▸ What to work on:
Please return every record exactly as it appears.
Given data Start Marker
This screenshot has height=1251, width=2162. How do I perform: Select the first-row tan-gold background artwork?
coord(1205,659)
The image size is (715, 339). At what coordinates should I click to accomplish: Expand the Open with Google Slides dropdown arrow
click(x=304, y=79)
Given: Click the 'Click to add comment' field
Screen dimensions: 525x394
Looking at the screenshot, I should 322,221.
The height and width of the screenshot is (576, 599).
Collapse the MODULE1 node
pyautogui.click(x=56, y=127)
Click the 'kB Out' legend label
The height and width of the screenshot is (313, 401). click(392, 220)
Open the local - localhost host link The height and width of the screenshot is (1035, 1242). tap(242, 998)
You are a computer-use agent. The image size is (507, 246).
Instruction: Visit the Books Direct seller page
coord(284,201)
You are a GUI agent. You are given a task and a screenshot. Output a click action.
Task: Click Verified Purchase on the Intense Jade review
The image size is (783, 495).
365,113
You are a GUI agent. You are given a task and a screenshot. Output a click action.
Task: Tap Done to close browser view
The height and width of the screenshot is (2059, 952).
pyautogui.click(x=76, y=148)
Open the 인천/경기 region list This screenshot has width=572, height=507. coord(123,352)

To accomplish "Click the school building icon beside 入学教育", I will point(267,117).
Given data End Marker
▸ Solution to this exercise:
This screenshot has height=1251, width=2162. How do I perform: Select the first-row tan-gold background artwork?
coord(1205,659)
The image size is (715, 339). At what coordinates should I click to accomplish: Expand the Open with Google Slides dropdown arrow
click(x=304, y=79)
Given: Click the 'Click to add comment' field
Screen dimensions: 525x394
Looking at the screenshot, I should 322,221.
The height and width of the screenshot is (576, 599).
Collapse the MODULE1 node
pyautogui.click(x=56, y=127)
Click the 'kB Out' legend label
The height and width of the screenshot is (313, 401). click(392, 220)
Open the local - localhost host link The height and width of the screenshot is (1035, 1242). tap(242, 998)
You are a computer-use agent. The image size is (507, 246).
Instruction: Visit the Books Direct seller page
coord(284,201)
You are a GUI agent. You are given a task and a screenshot. Output a click action.
Task: Click Verified Purchase on the Intense Jade review
The image size is (783, 495).
365,113
You are a GUI agent. You are given a task and a screenshot. Output a click action.
Task: Tap Done to close browser view
The height and width of the screenshot is (2059, 952).
pyautogui.click(x=76, y=148)
Open the 인천/경기 region list This screenshot has width=572, height=507. coord(123,352)

To accomplish "Click the school building icon beside 入学教育", I will point(267,117).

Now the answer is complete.